D. J. Moore / Carolina Panthers
DJ Moore ein Breakout-Kandidat? Zugegeben, so ganz passt Moore mit knapp 2.000 Yards aus den ersten beiden NFL-Saisonen nicht in diese Kategorie. Wir sprechen hier aber nicht über einen „normalen” Breakout. Wir reden von einem Chris-Godwin-like-Breakout. Moore war mit 87 Receptions und 1,175 Yards in 14 Starts (Spiel 15 musste er gleich zu Beginn verletzt beenden) in der vergangenen Saison bereits ein Top 20-WR. Bei nur vier gefangenen TD und mit Backup Kyle Allen als QB für den Großteil der Saison. Neuzugang Teddy Bridgewater ist zwar kein angehender Pro Bowler, aber ein verlässlicher Passer und sicherlich ein Upgrade zu Allen. Moore ist ein tougher, physisch starker Passfänger und ein Monster nach dem Catch. Im April erst 23 Jahre alt geworden, ist er garantiert noch nicht am Zenit seines Könnens. Aber bereit, in seiner dritten Saison zu einem echten Alpha-WR aufzusteigen. Nicht nur bei den Panthers, sondern in der gesamten NFL.

 

Calvin Ridley / Atlanta Falcons
Calvin Ridleys Statistiken 2019 waren ähnlich gut wie jene aus seiner Rookie-Saison 2018: fast 100 Targets, knapp über 60 Receptions, nicht ganz 900 Receiving Yards. Dazu kommen 17 TDs in seinen ersten 29 Spielen in der NFL. Im Vergleich zu 2018 musste Ridley vergangene Saison jedoch die letzten drei Spiele verletzungsbedingt pausieren. Ansonsten hätte er die 1.000-Yards-Marke wohl schon in seinem zweiten Jahr problemlos geknackt. 2020 wird es aber soweit sein.
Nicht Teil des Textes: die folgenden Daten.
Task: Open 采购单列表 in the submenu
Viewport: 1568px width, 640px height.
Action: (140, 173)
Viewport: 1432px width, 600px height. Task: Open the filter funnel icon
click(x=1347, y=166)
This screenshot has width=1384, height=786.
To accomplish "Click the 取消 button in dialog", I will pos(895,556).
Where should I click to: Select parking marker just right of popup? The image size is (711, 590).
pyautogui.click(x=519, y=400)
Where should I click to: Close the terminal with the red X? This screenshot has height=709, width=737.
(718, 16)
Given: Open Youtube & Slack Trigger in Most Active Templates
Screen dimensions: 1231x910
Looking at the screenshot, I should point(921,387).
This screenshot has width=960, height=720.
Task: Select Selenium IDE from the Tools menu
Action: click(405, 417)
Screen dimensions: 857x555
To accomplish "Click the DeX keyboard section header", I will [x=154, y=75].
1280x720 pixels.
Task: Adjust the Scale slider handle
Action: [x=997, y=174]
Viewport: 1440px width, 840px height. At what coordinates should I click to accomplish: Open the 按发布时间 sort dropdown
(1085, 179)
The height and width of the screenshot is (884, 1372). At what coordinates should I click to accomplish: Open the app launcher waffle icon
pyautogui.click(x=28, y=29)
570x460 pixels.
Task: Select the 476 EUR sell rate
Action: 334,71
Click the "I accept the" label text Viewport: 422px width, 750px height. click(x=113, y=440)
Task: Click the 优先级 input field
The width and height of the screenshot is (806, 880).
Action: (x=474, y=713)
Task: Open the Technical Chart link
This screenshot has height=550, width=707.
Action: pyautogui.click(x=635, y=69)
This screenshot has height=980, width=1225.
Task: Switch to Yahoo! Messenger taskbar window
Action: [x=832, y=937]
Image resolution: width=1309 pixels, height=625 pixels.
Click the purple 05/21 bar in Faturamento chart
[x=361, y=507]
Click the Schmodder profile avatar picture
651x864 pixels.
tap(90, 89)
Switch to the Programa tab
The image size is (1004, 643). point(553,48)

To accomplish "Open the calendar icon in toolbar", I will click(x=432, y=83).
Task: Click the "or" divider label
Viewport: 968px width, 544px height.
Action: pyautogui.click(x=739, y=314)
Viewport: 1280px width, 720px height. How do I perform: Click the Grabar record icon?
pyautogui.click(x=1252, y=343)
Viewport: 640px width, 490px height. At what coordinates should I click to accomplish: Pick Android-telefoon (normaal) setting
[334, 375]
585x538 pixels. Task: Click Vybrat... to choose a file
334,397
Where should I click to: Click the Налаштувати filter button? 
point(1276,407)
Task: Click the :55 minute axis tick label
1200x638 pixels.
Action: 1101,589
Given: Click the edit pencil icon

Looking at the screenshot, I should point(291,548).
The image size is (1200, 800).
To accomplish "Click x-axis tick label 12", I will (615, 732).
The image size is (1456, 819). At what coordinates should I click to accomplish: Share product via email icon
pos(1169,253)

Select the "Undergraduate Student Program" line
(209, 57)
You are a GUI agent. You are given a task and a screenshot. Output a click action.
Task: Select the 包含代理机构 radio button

Nicht nur, weil sich Ridley selbst stärker als je zuvor fühlt. Aufgrund der Abgänge von WR Mohamed Sanu (Mitte letzter Saison zu den Patriots getradet) und vor allem TE Austin Hooper werden bei den Falcons kommende Saison 139 Targets und 108 Receptions frei. Unwahrscheinlich, dass die alle der neu verpflichtete TE Hayden Hurst bekommen wird. Vor allem, weil Falcons-QB Matt Ryan ebenfalls an den Breakout Ridleys glaubt, wie er kürzlich bei ESPN bestätigte. Auch wenn Julio Jones nach wie vor die unumstrittene Nummer 1 im Passspiel der Falcons ist. Die Falcons hatten 2019 die meisten Passversuche aller NFL-Teams. QB Matt Ryan wirft also genug Bälle, um auch Ridley zu einer Top-15 -Option im Fantasy Football zu machen. Besonders in PPR-Ligen.